她是侯府的姑娘,自然知晓礼教名节的重要性,她虽然身着有衣,但这薄薄的寝衣早已湿透,若是让旁人都瞧见了,是万万不可以的。
她打定了主意,猛地转身跑向崔牧之的房间道:“牧之哥哥,情形紧急,你快闭上眼,莫要瞧我!”
崔牧之是读圣贤书坚守礼义之辈,听闻此言,急忙转身将房门关上,自己也背对着跑到了屋中的苏令望。
屋中是一片寂静。
自他昨日知晓了那位青姑娘的真身以后,辗转难眠了许久,愣是待到天都亮出鱼肚白了,也没一个安枕的好觉,方才见到央央,还以为是半梦半醒间的错觉。
“央央,你这是怎么了?”
他知晓昨夜他们那边说是来了匪贼报了官,也知晓昨日央央应该是与那人同屋I 而眠,这些如今都是他无力干涉,也不敢相问的事情。

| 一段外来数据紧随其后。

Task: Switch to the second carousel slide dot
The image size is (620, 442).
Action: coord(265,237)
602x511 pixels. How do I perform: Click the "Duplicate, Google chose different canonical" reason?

只是没想到会遇到她在这样早的时辰中,衣衫不整的慌乱出逃。
苏令望靠在屋中的桌案前缓了缓呼吸,垂着头不敢抬眼,低声道:“我...我只是去泡温泉忘记带自己换的衣裳,牧之哥哥...能不能借央央一件斗篷...”
崔牧之听闻此言便知晓,对方定是有不能让自己知晓的苦衷,也没准备多问,只是道了声好,也没转身,就让她自己去那柜中寻就是了。
过了小半柱香的功夫,苏令望在崔牧之的行装中寻出了一件斗篷来,罩在自己身上正好裹了个严严实实,丝毫瞧不出任何的异样,她这才挪到门前,向牧之哥哥道了谢。
见她始终鸵鸟似的埋着头,崔牧之也并不打算多言再造成什么不必要的为难,只是侧身帮她开了门。
苏令望几乎一夜没有休息,泡温泉久了头昏昏沉沉,方才仅剩下的一丝力气,跑了那一段路以后,也都消耗殆尽了,走得并不是很稳。
崔牧之的斗篷长,她迈步子时不小心踩到了其中的一角,险些跌了一下,还好牧之哥哥在身侧扶了她一下,才没有跌倒。
而这一切落在对面楼上魏九清的眼中,反倒像是情人之间亲密的搂抱。
晨间天色迷蒙未尽亮,孤男寡女二人从一间房走出来,苏令望的身上此时此刻还穿了一件显然不属于她的斗篷。